5'-羟基保护基（最基础，合成中循环脱保护，合成后无需额外处理）

    常用保护基：DMT（二甲氧基三苯甲基），是DNA固相合成的标配保护基
脱保护条件：合成过程中每一步偶联前脱除，用3%~5%三氯乙酸（TCA）/二氯甲烷溶液，室温反应30~60秒；脱保护原理是酸性条件下DMT基团被质子化，发生裂解脱落；合成完成后5'-端DMT可选择性保留（用于后续纯化），若需脱除，合成最后一步用TCA处理即可，无需后续额外脱保护，条件温和无损伤。

磷酸基团保护基（合成后需脱除，条件统一温和）

常用保护基：2-氰乙基，适配亚磷酰胺法合成

    脱保护条件：与固相切割同步进行，用浓氨水（28%）或乙胺，室温反应1~2小时即可完全脱除；原理是碱性条件下氰乙基发生β-消除反应脱落，无残留，对DNA无损伤，所有磷酸保护基脱保护条件基本一致，无明显差异，无需区分。

    碱基氨基保护基（核心差异类，分2大体系，条件完全不同，影响DNA活性关键）
碱基上的氨基需保护避免副反应，分两大类保护基，脱保护条件差异极大，是脱保护的核心难点（1）第一类：烷氧羰基类保护基（常用，适配常规DNA合成）代表保护基：Bz（苯甲酰基）（保护A、C碱基）、iBu（异丁酰基）（保护G碱基）脱保护条件：碱性条件脱保护，标配28%浓氨水，反应条件分两种：①室温震荡反应12~16小时（温和，适合短链DNA，无损伤）；②55℃恒温反应1~2小时（高效，适合长链DNA，缩短时间）；原理是碱性条件下氨基上的保护基发生水解，脱落下来；此体系脱保护无需额外中和，后续乙醇沉淀即可去除氨水，操作简单，是主流选择。（2）第二类：苯甲酰亚胺类保护基（适配高难度DNA合成，如高GC、重复序列）代表保护基：Pac（苯乙酰基）、Phenoxyacetyl（苯氧乙酰基）脱保护条件：酸性条件脱保护，常用80%甲酸或三氟乙酸，室温反应30~60分钟；原理是酸性条件下保护基裂解，脱保护后需立即减压浓缩去除甲酸/三氟乙酸，避免酸对DNA链造成断裂；此体系脱保护效率高，适合难合成序列，但酸性条件有潜在损伤，需严格控制时间，避免过度反应。
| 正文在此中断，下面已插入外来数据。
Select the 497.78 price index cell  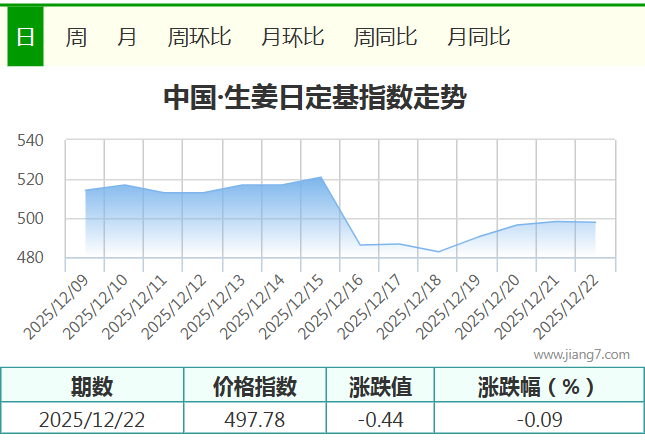[x=255, y=419]
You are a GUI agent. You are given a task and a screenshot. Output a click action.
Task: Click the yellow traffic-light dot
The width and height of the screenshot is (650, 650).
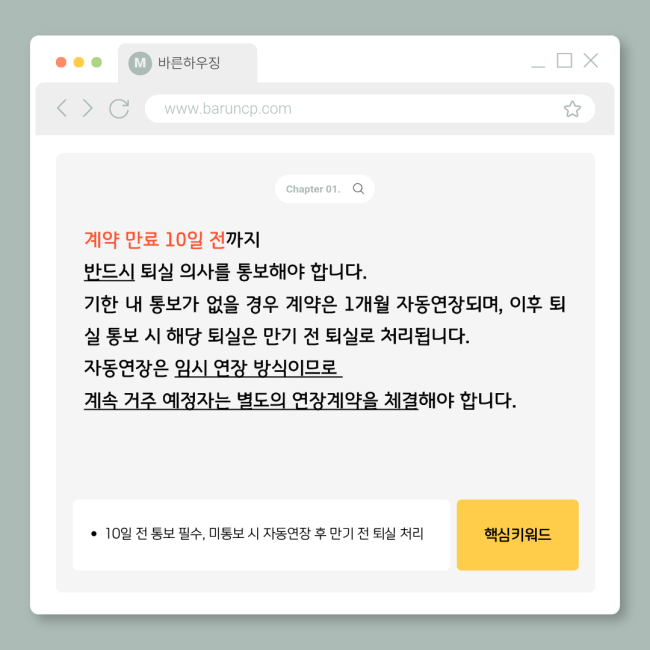click(x=79, y=62)
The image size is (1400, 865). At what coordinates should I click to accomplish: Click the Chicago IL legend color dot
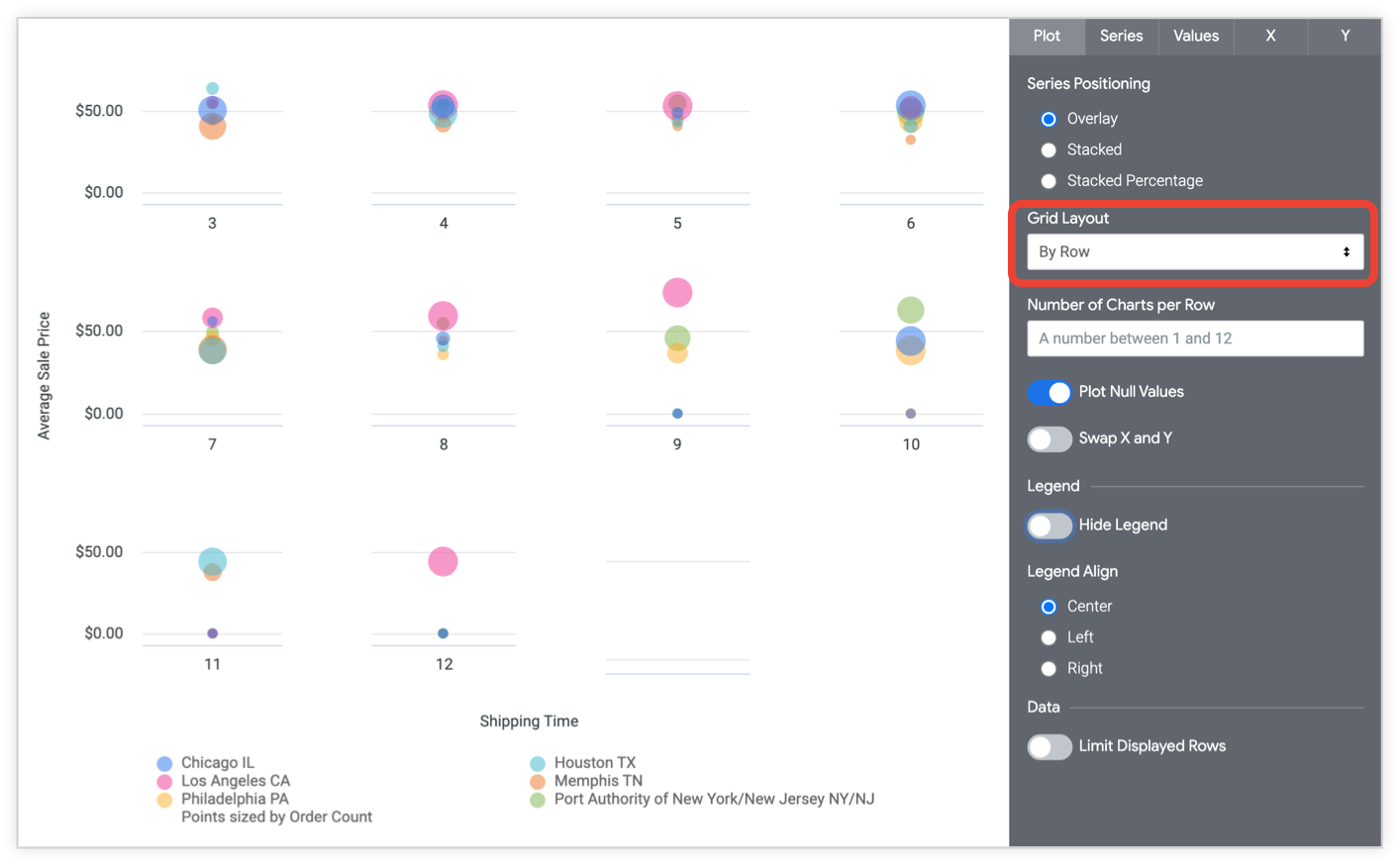(x=164, y=763)
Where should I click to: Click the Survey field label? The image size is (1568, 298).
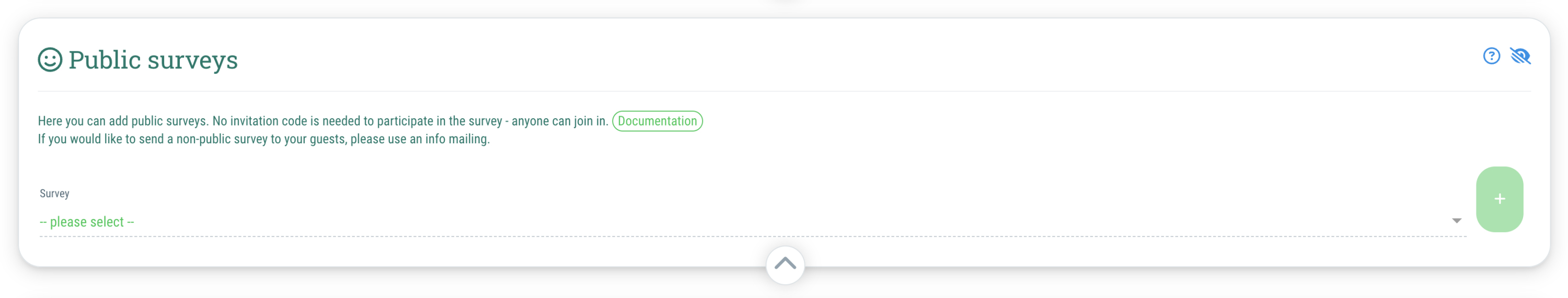pos(54,193)
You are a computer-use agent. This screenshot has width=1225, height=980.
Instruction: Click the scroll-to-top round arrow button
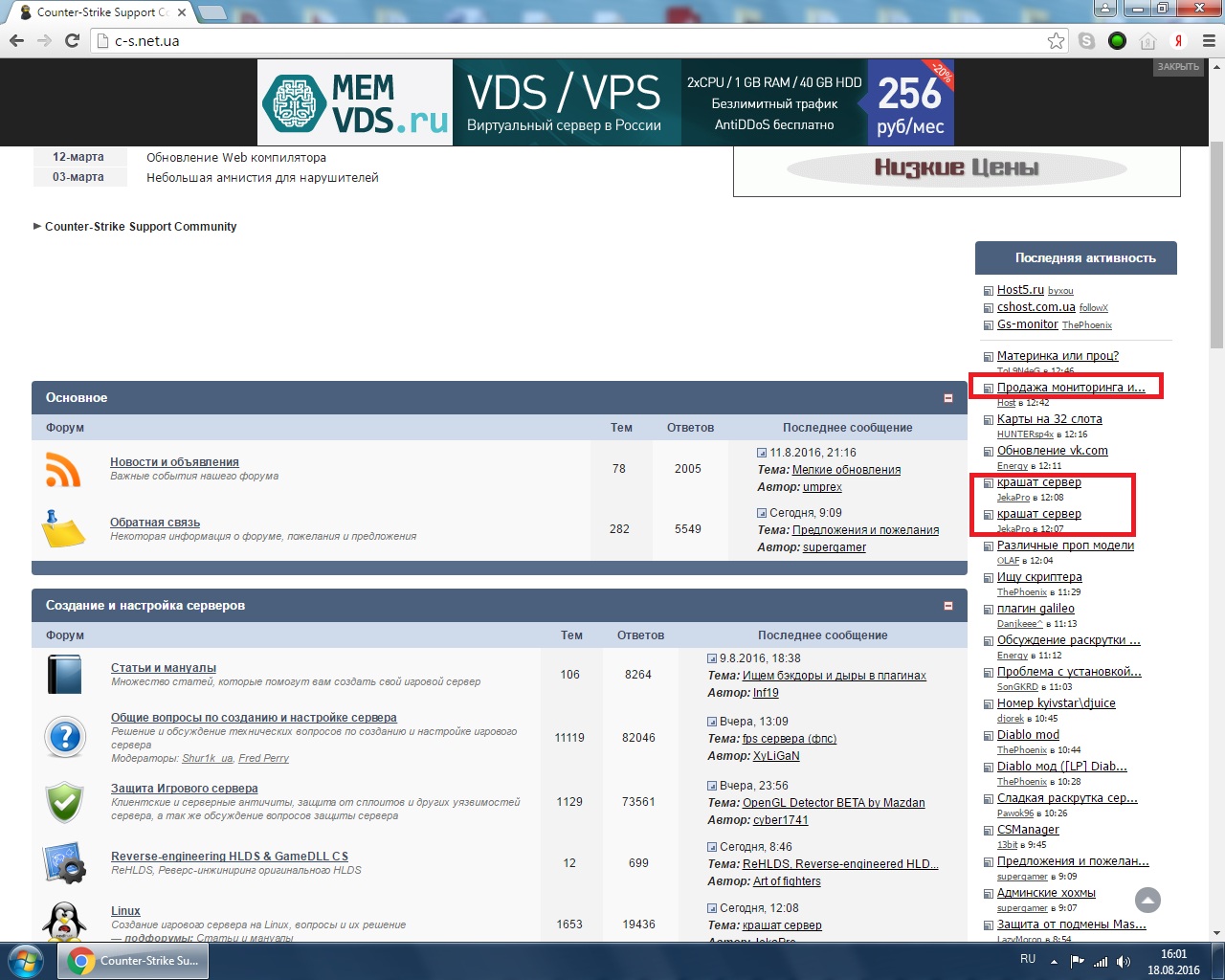tap(1147, 900)
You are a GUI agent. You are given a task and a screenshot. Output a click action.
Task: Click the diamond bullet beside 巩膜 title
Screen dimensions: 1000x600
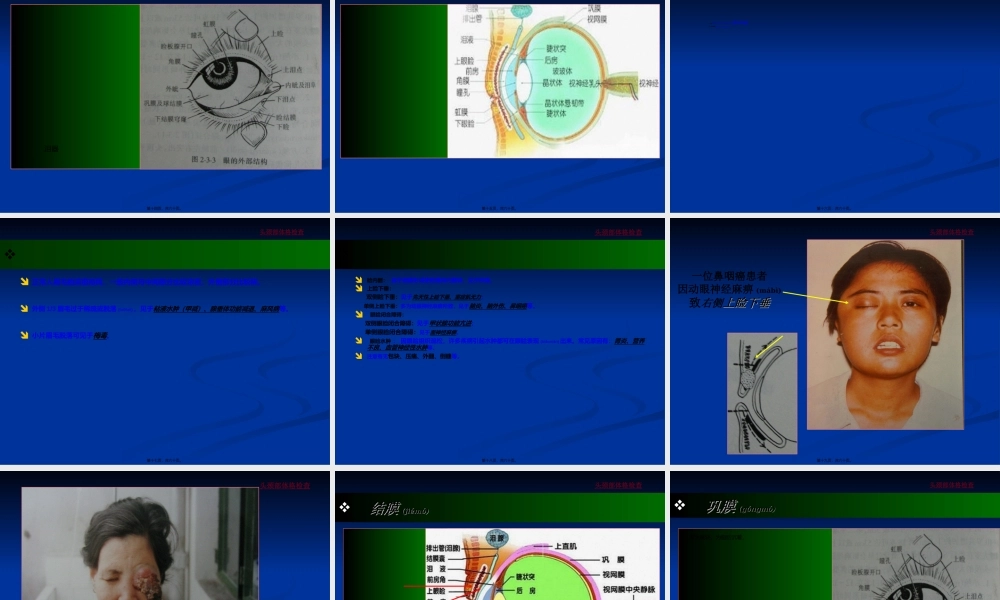[x=680, y=508]
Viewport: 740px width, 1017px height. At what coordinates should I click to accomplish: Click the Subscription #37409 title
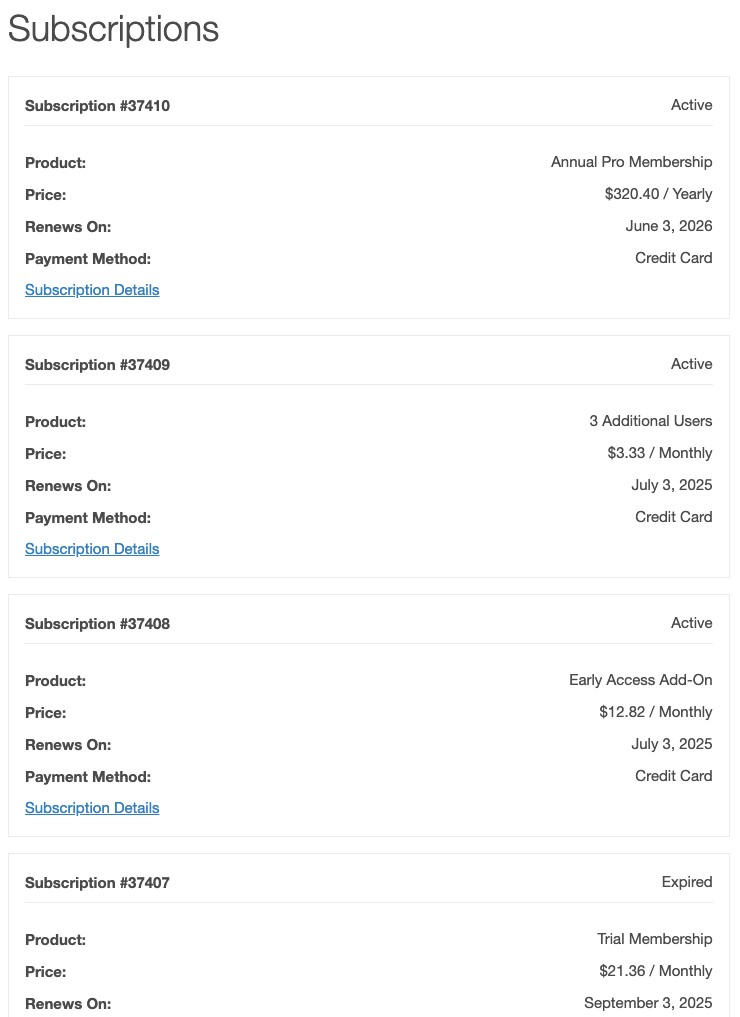click(x=97, y=365)
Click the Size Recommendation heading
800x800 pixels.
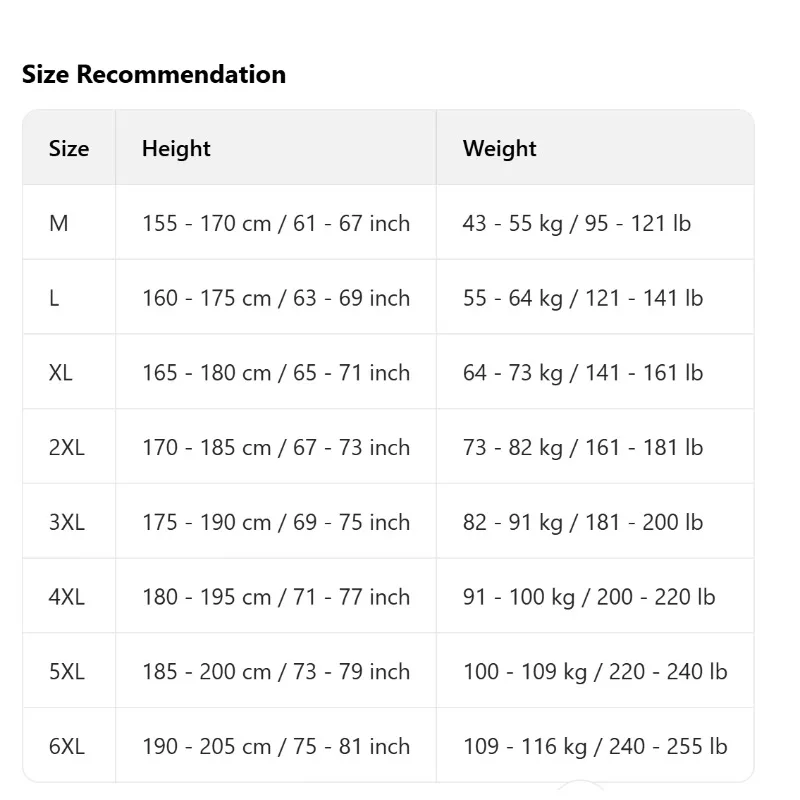click(154, 74)
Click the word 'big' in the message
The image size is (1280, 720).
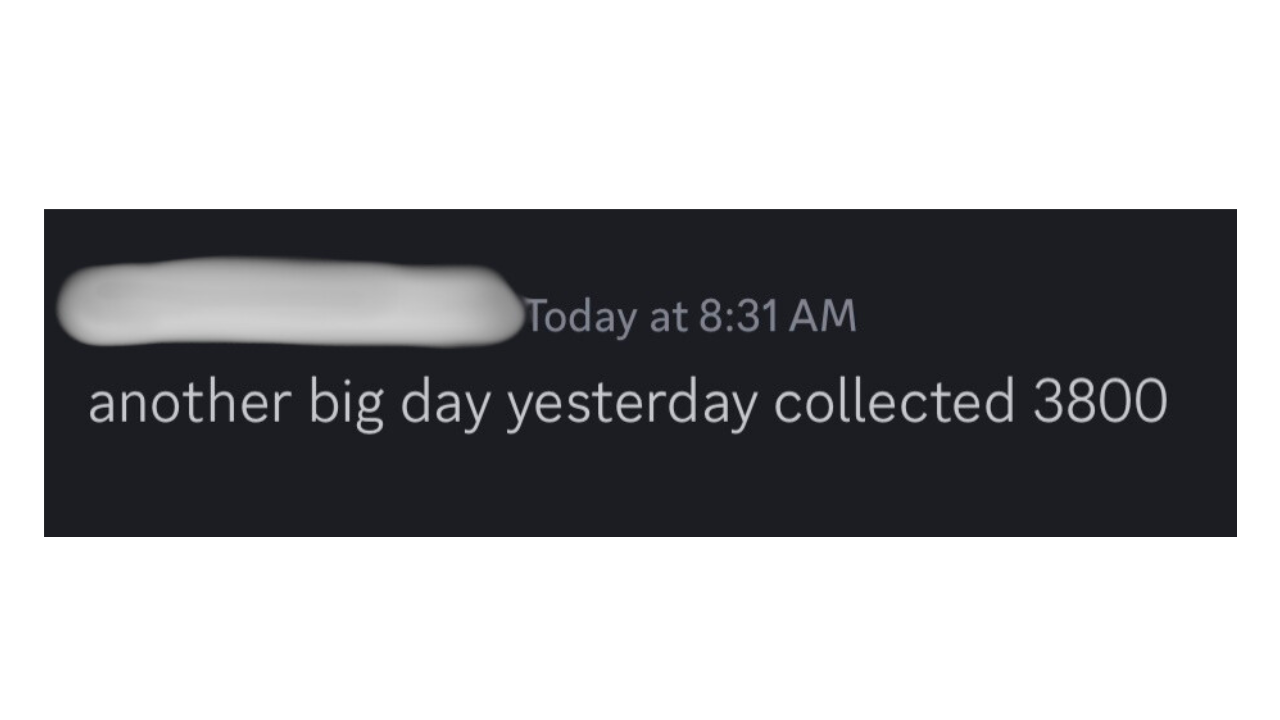point(346,405)
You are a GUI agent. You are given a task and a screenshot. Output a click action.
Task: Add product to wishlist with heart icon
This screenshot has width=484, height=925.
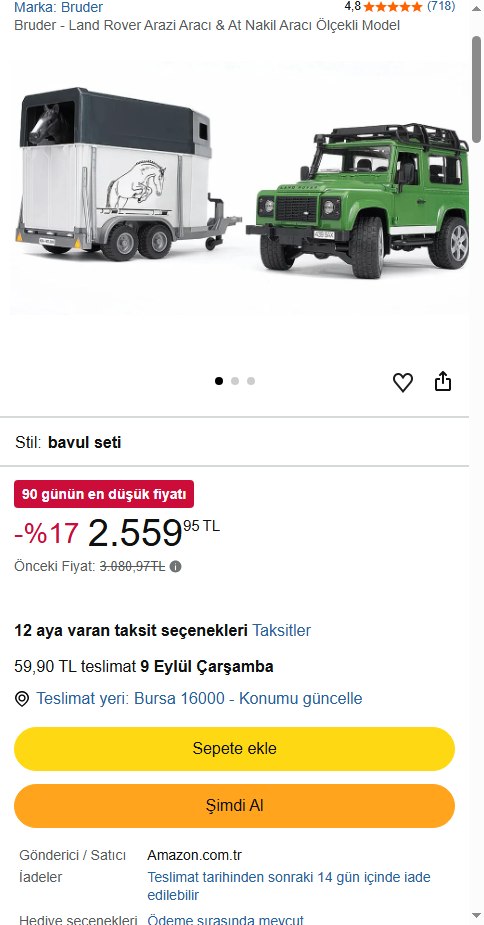403,382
（3）特殊保护基（适配极难合成DNA，条件严苛）代表保护基：FMOC（芴甲氧羰基），保护A/C碱基，适配超长链、高复杂序列

脱保护条件：碱性条件，但需用哌啶/二甲基甲酰胺（DMF）溶液，室温反应5~10分钟；脱保护后需用DMF洗涤去除哌啶，再用氨水切割，步骤比常规体系繁琐，仅用于特殊场景。

注意事项（避免脱保护失败）

    脱保护优先级：先切割+脱磷酸保护基，再脱碱基保护基，顺序不可颠倒，否则会导致DNA链断裂或保护基残留；

    损伤防控：碱性脱保护时间过长、温度过高会导致DNA脱嘌呤，酸性脱保护浓度过高会导致磷酸二酯键断裂，需严格控条件；

    特殊序列适配：高GC序列优先选Bz/iBu体系（碱性温和），避免酸性损伤；超长链DNA可选55℃浓氨水快速脱保护，减少副反应。